Wild wasn’t just the most physically challenging role of Reese Witherspoon’s career. It also offered the actress an opportunity to have a frank discussion about sexuality with her 15-year-old daughter.

"There’s a lot of explicit sex scenes in this movie," Witherspoon said during a Mavericks conversation Sunday night at the Toronto Film Festival. "And she’s like, ‘Oh no!’"

In a wide-ranging discussion, which took place at Glenn Gould Studio, the actress talked about tackling Jean-Marc Vallee’s film — based on a best-selling memoir by Cheryl Strayed — as well her role in another Toronto film, Philippe Falardeau’s The Good Lie.

She said there’s a lesson in Wild, which centers on a sexually daring woman who overcomes a string of personal tragedies by hiking more than 1,000 miles of the Pacific Crest Trail. The lesson: Young girls are conditioned to feel shame about their sexuality, and that’s not OK.

"It’s such an important message about female sexuality," she said. "We kissed that guy or we had sex with that dude in college. We’re totally ashamed of so many things. I think this movie says, ‘That’s OK. Maybe I was meant to sleep with all those guys. Maybe I wanted to. Maybe if I could go back and do it all again, I’d do the same thing.’ It’s a total liberation, especially for young women."

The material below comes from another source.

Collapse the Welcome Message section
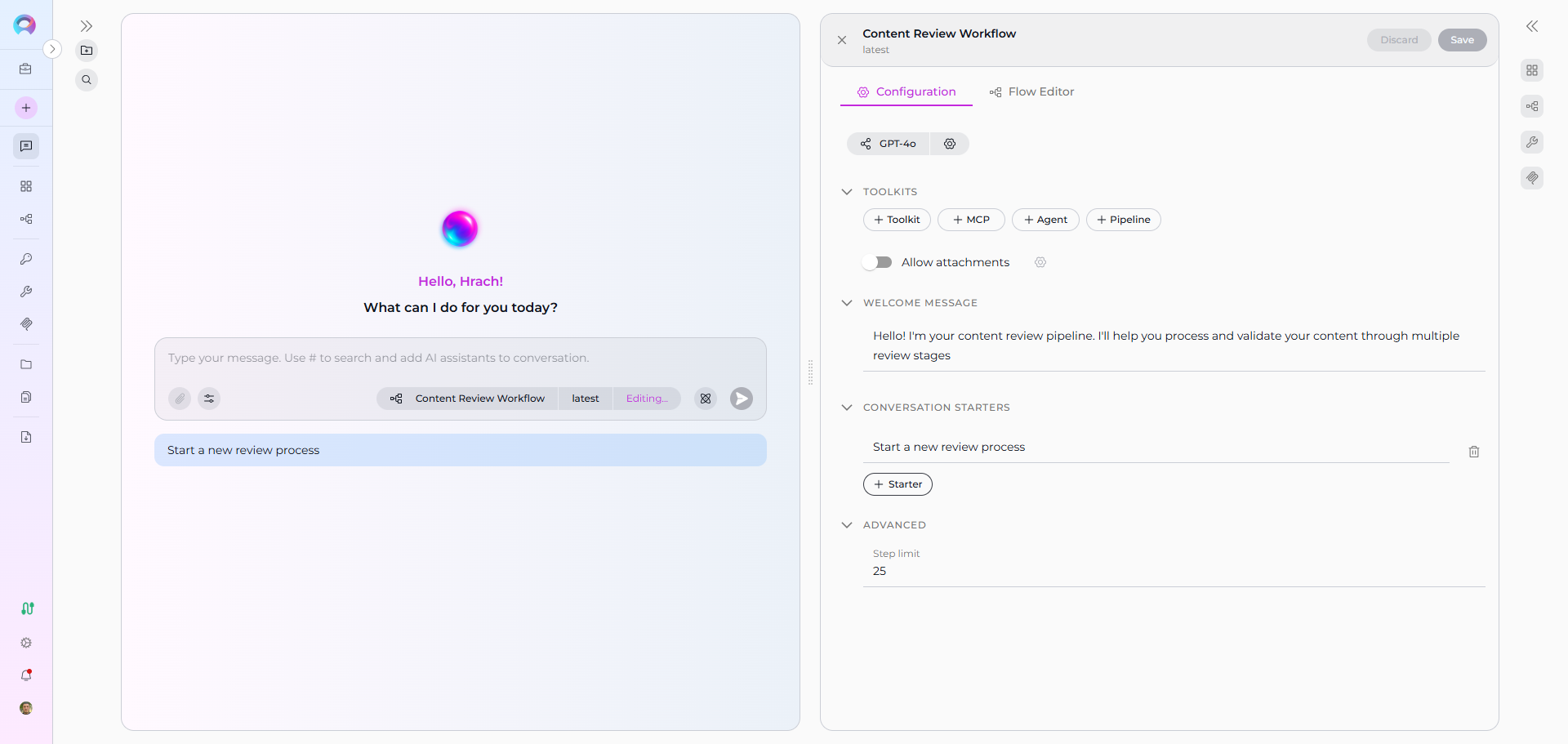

Witherspoon talked about her own youth as the daughter of a doctor father and a nurse mother and how she thought she was destined to be a doctor until she saw a casting notice at the age of 14 for Robert Mulligan’s The Man in the Moon. She landed the part, which led eventually to her breakout role as Tracy Flick in Alexander Payne’s Election, which she dubbed “a huge flop.”

Election cost $10 million and made $11 million,” Witherspoon said. “It was actually a huge flop. A critical success, but a huge flop.”

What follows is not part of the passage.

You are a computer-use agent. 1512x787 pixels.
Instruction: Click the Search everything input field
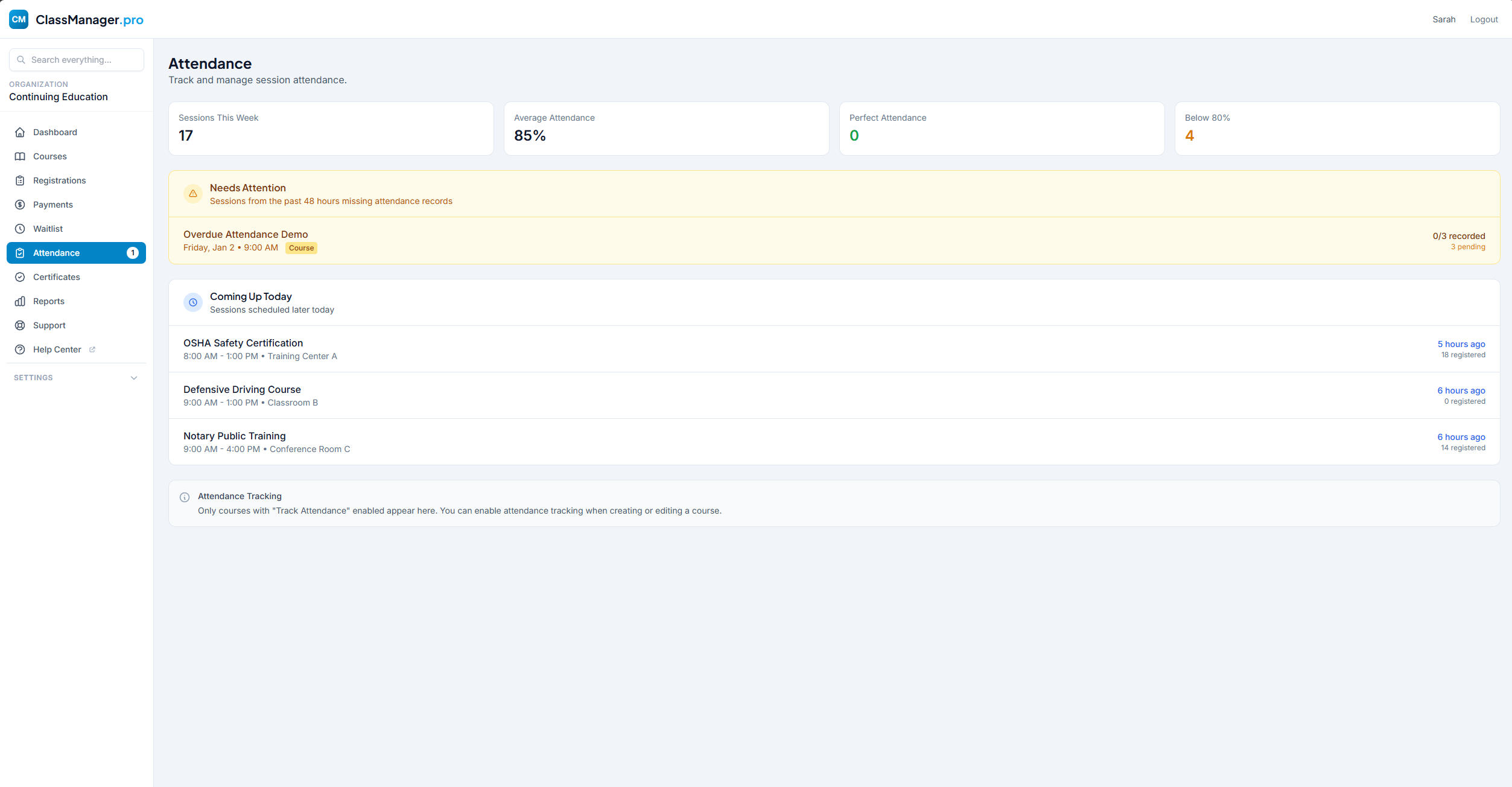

Her performance as an overly ambitious high schooler was so spot on, it had the unintended consequence of leaving her unemployable.

"I couldn’t get a job after Election. A lot of studio heads thought I was the character,” she said. “‘Eww. She’s a real shrew.’”

She followed that up with a story of how Christopher Nolan wrote her a letter that said: “‘I really wanted to cast you, but the studio wouldn’t cast you.’”

Still, Witherspoon persevered, demonstrating that she could move with ease between comedy vehicles like Legally Blonde and serious roles like her Oscar-winning performance in Walk the Line.

As for future moves, she said she is thinking about directing an unspecified project at the end of the year. She also will soon be seen onscreen opposite Sofia Vergara in the comedy Don’t Mess With Texas.

"I just wanted to make a move with Sofia," she said. "We got together and just started brainstorming. The Latino audience is so underserved. This woman is Lucille Ball. She is so funny."

Though the conversation meandered, it kept coming back to Wild's themes of female empowerment and women owning their own sexuality. In fact, Witherspoon is a big fan of Girls' Lena Dunham for showing women how to do that.

"I think she’s changing cultural attitudes with her honestly and willingness to bare all," she said.